#### [Probleembeschrijving]
Hervat de tekst over het oordeel van de rechtbank over de schadeoorzaken aan de tegelvloer en schrijf verder na de laatste zin.

#### [Aangeleverde tekst]
Achtereenvolgens is thermische werking (door Van der Palm in de primaire fase), spatkrachten (door Janssen in de bezwaarfase) en verhardingskrimp (door Verdoorn in de beroepsfase) als evident en aantoonbaar andere oorzaak aangewezen. Eiser heeft bij alle oorzaken, ook bij de laatst aangewezen oorzaak, vraagtekens geplaatst.
7.2.
De rechtbank stelt vast dat de drie door het Instituut ingeschakelde deskundigen allemaal op een andere schadeoorzaak uitkomen, waarbij Verdoorn in beroep tevens stelt dat de schadeoorzaken die de andere twee deskundigen hebben gevonden niet kunnen kloppen. Gelet hierop komt het bestreden besluit -dat is gebaseerd op de door Janssen aangewezen oorzaak- ook met betrekking tot schade 3 voor vernietiging in aanmerking.
Overige schades
8. Eiser heeft ter zitting het aanbod gedaan om het Instituut ter plaatse nader onderzoek te laten doen naar de tegelvloer. Dit is een aanbod dat niet kan worden gepasseerd. De rechtbank acht het onder de gegeven omstandigheden namelijk aangewezen dat de door het Instituut ingeschakelde deskundige het onderzoek niet (langer) via foto’s, maar via een opname ter plaatse doet. Indien ter plaatse nader onderzoek wordt gedaan ligt het, mede gelet op hetgeen over schade 3 is overwogen, in de rede ook de andere schades aan de hand van de door eiser aangevoerde punten te bekijken en een geheel nieuw rapport op te stellen. De rechtbank zal daarom het gehele besluit vernietigen.

#### [Gegeven informatie]

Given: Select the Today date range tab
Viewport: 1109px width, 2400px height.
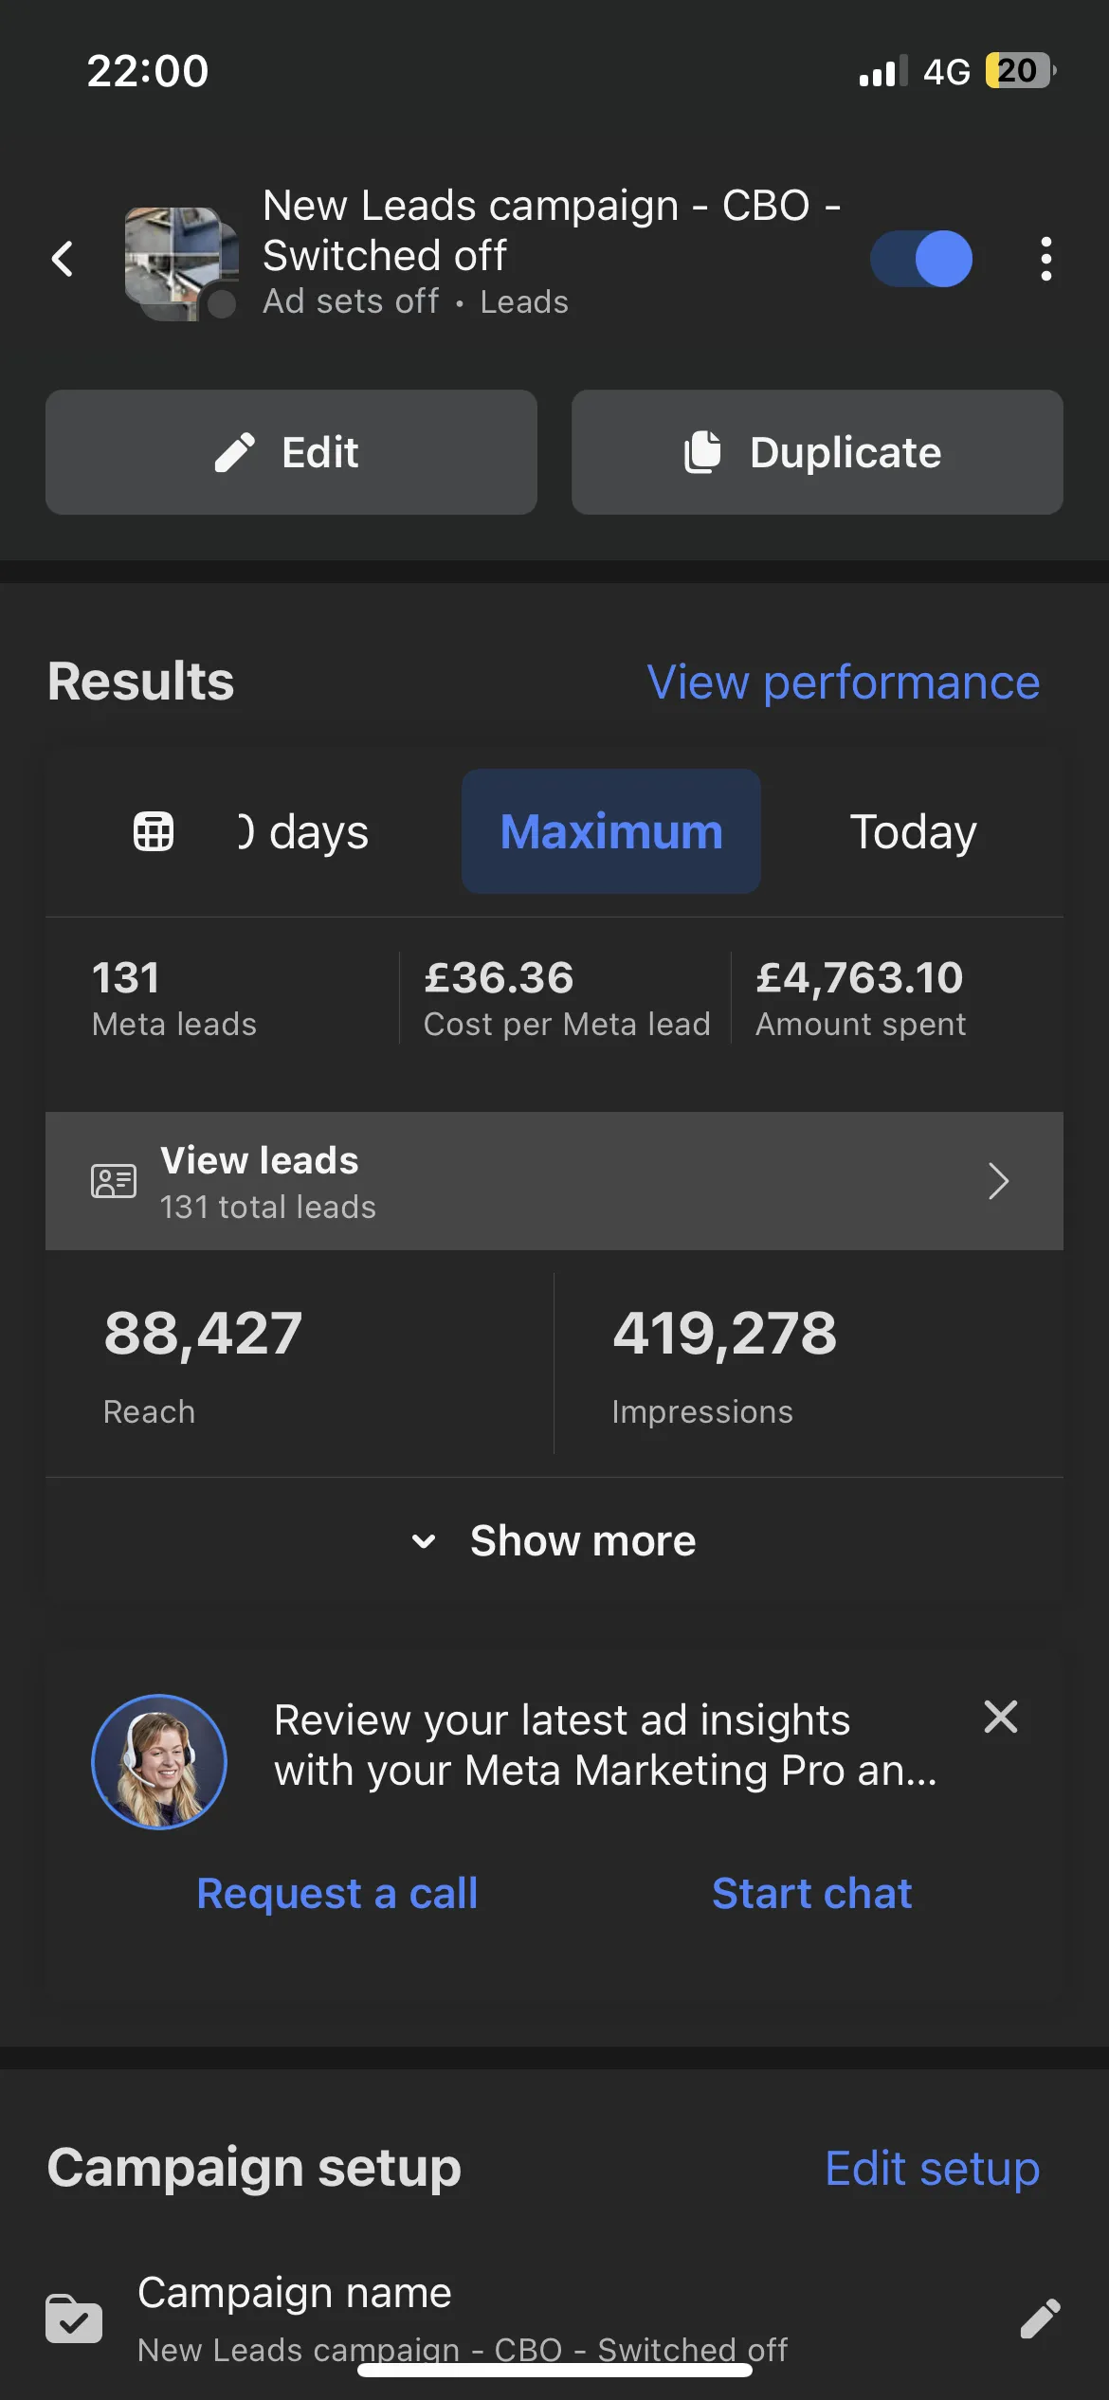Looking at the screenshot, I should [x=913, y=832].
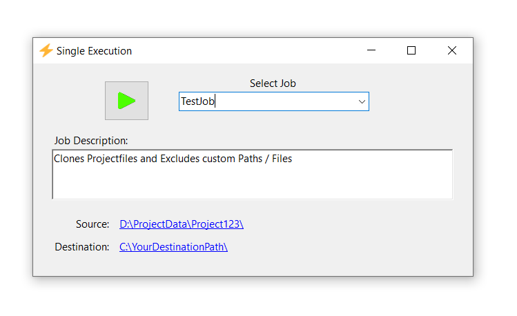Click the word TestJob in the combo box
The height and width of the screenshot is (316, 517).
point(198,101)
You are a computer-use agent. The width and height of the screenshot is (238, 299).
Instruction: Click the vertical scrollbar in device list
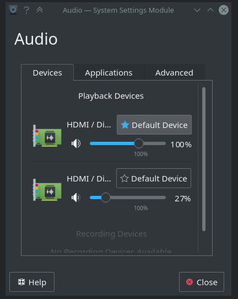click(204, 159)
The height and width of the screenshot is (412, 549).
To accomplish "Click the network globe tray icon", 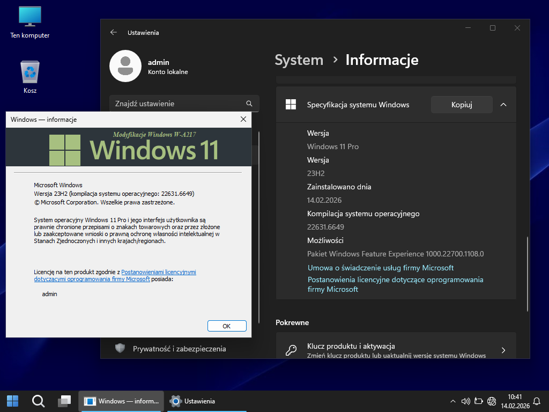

#### [Uitwerking opdracht]
Conclusie en gevolgen

9. Het beroep is gegrond en het bestreden besluit zal worden vernietigd wegens strijd met artikel 3:2 van de Algemene wet bestuursrecht (Awb). De rechtbank ziet geen reden om de rechtsgevolgen van het besluit in stand te laten of zelf een beslissing over het bezwaar te nemen.
10. De gemachtigde van eiser heeft een formulier proceskosten overgelegd met opgave van zijn kosten. Het verzoek is om een bedrag van € 900,- toe te kennen (14 uren x € 75,00) in verband met het onderzoek, inlezen, afstemmen en bijwonen van de zitting.
10.1.
Van kosten van door een derde beroepsmatig verleende rechtsbijstand als bedoeld in artikel 1, aanhef en sub a, van het Besluit proceskosten bestuursrecht (Bpb) is niet gebleken. De gemachtigde van eiser heeft niet aannemelijk gemaakt dat hij rechtsbijstand verleent als een vast onderdeel van een duurzame, op het vergaren van inkomen gerichte taakuitoefening, in de zin van artikel 1, onder a, van het Bpb. [3] Op de zitting is veeleer het tegendeel gebleken. De gemachtigde van eiser heeft naar voren gebracht dat hij in november is gevraagd om eiser te helpen, dat hij gepensioneerd is en dat hij er daarom tijd voor heeft. [4] Gelet hierop komen ook verletkosten niet voor vergoeding in aanmerking. [5]
10.2.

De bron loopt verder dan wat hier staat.